▶ [What needs to be done]
Update the data from the line with "The image size is (792, 517)." up to and including the line with "I will point(730,147).", replacing "person icon" with "user icon" and leaving everything else unchanged.
--- start of Provided records ---
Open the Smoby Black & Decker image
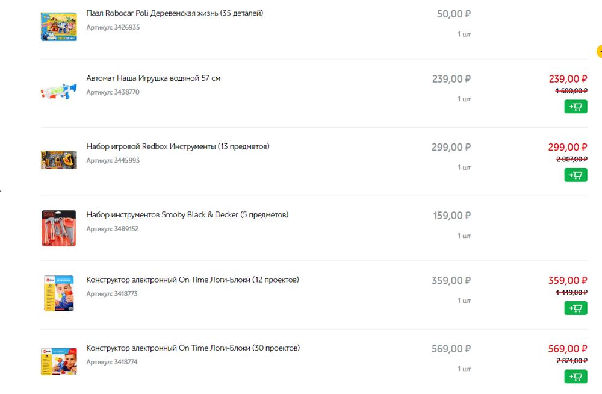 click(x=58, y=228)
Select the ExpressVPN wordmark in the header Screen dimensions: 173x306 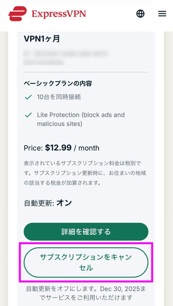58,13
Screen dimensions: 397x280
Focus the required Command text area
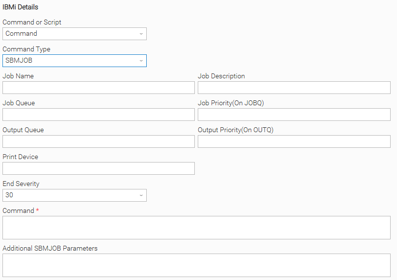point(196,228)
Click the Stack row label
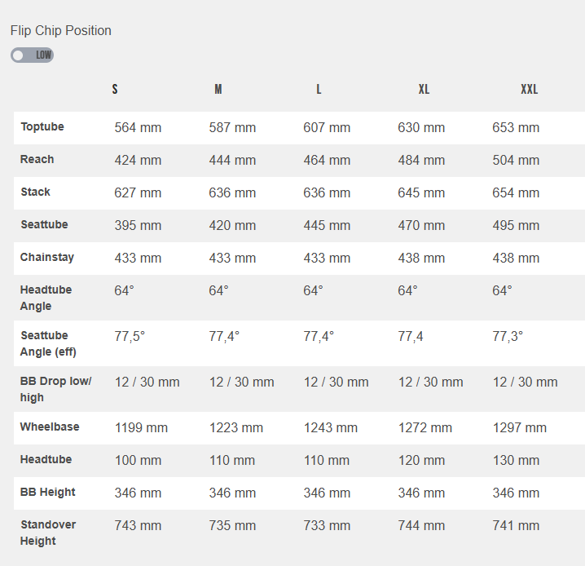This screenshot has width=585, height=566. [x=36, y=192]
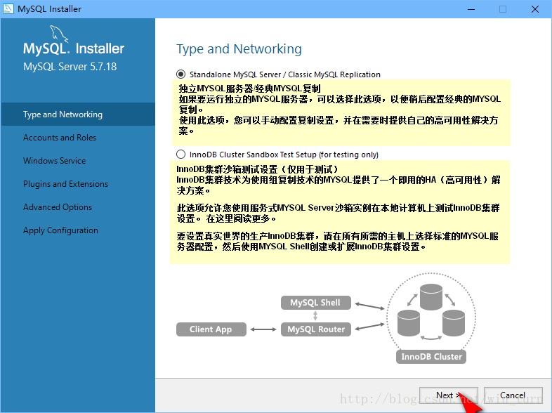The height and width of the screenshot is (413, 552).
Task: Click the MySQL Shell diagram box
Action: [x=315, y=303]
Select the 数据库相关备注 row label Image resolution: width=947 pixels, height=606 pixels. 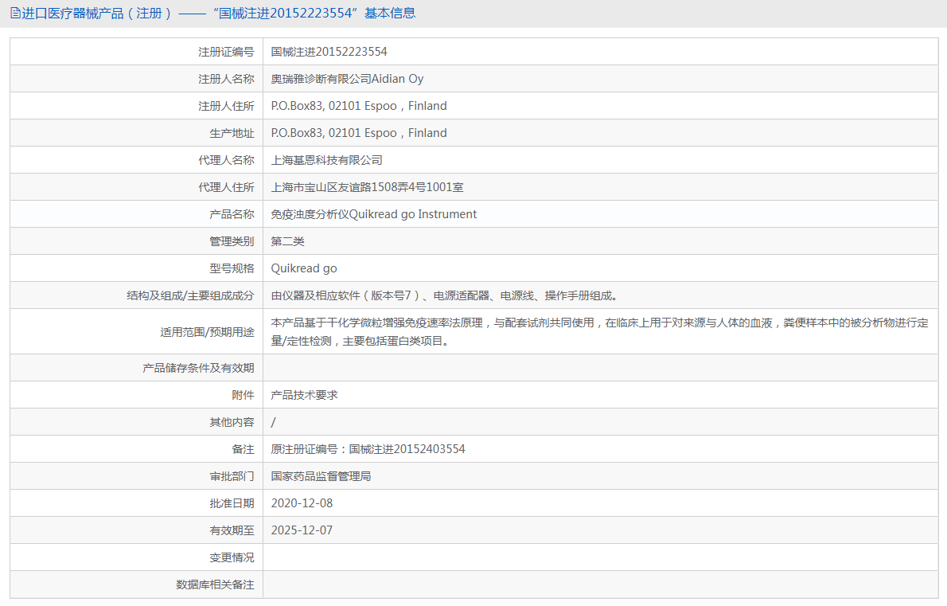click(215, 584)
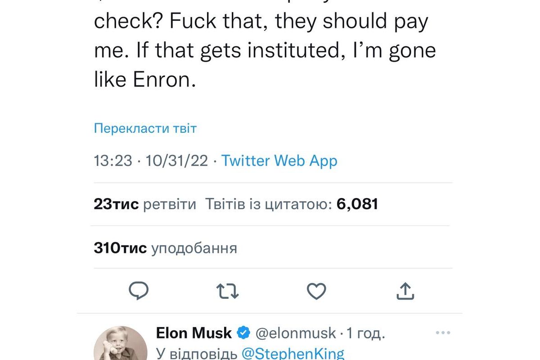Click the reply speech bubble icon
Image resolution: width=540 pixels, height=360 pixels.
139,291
--- end of Provided records ---
--- start of Provided records ---
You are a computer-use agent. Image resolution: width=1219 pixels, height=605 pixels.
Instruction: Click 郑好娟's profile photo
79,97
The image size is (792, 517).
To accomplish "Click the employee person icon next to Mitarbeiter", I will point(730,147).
--- end of Provided records ---
▶ [Task response]
The image size is (792, 517).
To accomplish "Click the employee user icon next to Mitarbeiter", I will point(730,147).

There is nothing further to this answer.